Wednesday, 6 May 2015

Making Your Mind Up

After a seemingly-endless yet curiously anodyne period of campaigning, the moment to actually vote is almost upon us: tomorrow is the 7th May - Election Day!

You can call me dogmatic, a fool, old-school or whatever, but I see no sense in voting anything other than Labour when I cast my vote tomorrow at Ramsbottom Library. The reasons for this choice are (to my mind) simple enough: in their five years in power, the coalition (main partners, the Tories; sleeping - nay, comatose - partners, the Lib-Dems) have done little but break promise after promise - no top-down reorganisation of the NHS, bringing debt under control by the end of the Parliament, no rise in tuition fees, no rise in VAT and so on - in the course of punishing the poor, the vulnerable and the sick whilst lining the pockets of their mates in the banks and big business. We are constantly told about ‘the economic recovery’, yet the average person in the street has seen no rise in wages over the last five years: any such ‘recovery’ seems to have benefitted the owners of the companies but not the workers who staff those companies. The Tories (let’s call a spade a spade: a shotgun marriage between a vicious, snaling lion released from captivity after 13 years and an amiable, bumbling hamster would never be described as ‘a coalition’!) and their allies in the Street of Shame have spent that five years trying to drive a wedge between those of us who do not share their priviledged existence: blame the immigrants, scapegoat the ‘undeserving’ poor (as opposed to those ‘hardworking families’ - i.e. employed) and, most of all, blame the previous Labour government.

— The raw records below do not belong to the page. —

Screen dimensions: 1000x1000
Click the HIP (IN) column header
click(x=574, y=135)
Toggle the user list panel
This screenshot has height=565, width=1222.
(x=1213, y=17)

David Cameron has spent a copious amount of time reminding people of the deficit that the coalition inherited when they came to power. He even (supposedly) had a copy to hand on the campaign trail this week of the note left by the outgoing Labour administration to say that there was ‘no money left’. Leaving aside that that the note was the kind of jokey note that is always left for the incoming government and the unlikelihood of Cameron carrying it around with him, I can agree with him that the coalition inherited a deficit. Where we disagree is the reason for that deficit. Cameron and his cronies have, from Day 1, banged on about it being Labour’s fault and , as such, an illustration of ‘typical’ Labour mismanagement of budgeting in office. Leaving aside the fact that, upto 2008, Labour were doing very well, thank you, and fiscal ‘mismanagement’ would have been impossible to claim, a little incident came along in that year that screwed everything up for everyone and, boy, do I mean everyone! The global financial crisis that hit in that year toppled some banks, almost toppled many others, brought the Eurozone to the point of collapse and cost an arm and a leg in this country to avoid us becoming an economic basket case. Sub-prime lending and completely reckless investments, begun by US banks but then replicated in this country were behind the crash. It is true that newly-relaxed banking regulations under Labour did not help at all. However, at the time, the Tories actually urged Gordon Brown to go further in relaxing the rules. I think it would be fair to say, therefore, the banking crisis was facilitated by the naivety of politiciancs of all stripes when it came to trusting the banks. However, only Labour is blamed by the Tories: the spendthrift bankers are never mentioned. And that gravy train just keeps rolling...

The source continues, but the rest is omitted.